━━━ Data to examine ━━━
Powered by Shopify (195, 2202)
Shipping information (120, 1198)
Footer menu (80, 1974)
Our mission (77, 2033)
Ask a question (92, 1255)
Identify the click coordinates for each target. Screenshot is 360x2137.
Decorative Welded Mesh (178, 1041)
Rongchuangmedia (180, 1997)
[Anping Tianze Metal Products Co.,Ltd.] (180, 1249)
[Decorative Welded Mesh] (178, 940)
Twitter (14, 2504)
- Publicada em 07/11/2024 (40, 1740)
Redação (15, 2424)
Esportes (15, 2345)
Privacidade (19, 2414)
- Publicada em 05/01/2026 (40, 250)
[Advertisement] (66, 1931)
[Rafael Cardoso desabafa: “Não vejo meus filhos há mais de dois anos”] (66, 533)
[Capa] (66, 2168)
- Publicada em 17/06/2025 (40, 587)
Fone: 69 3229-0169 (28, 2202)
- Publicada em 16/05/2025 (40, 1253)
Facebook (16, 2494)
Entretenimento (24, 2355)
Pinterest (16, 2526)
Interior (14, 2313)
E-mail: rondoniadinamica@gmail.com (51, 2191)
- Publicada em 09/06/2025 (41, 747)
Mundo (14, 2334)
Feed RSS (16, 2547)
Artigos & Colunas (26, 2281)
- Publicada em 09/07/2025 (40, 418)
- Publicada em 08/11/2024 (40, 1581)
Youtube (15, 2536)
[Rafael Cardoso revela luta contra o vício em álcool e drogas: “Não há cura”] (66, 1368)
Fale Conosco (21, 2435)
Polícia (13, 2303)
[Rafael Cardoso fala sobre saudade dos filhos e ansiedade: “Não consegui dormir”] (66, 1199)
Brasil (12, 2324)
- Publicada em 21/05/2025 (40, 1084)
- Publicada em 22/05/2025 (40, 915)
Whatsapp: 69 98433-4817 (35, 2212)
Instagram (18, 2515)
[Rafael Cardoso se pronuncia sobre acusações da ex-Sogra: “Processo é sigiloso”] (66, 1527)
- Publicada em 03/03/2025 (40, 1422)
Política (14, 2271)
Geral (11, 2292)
━━━
Requirement: All lines above that hold the string "Mesh" should be copied.

Response box:
Decorative Welded Mesh (178, 1041)
[Decorative Welded Mesh] (178, 940)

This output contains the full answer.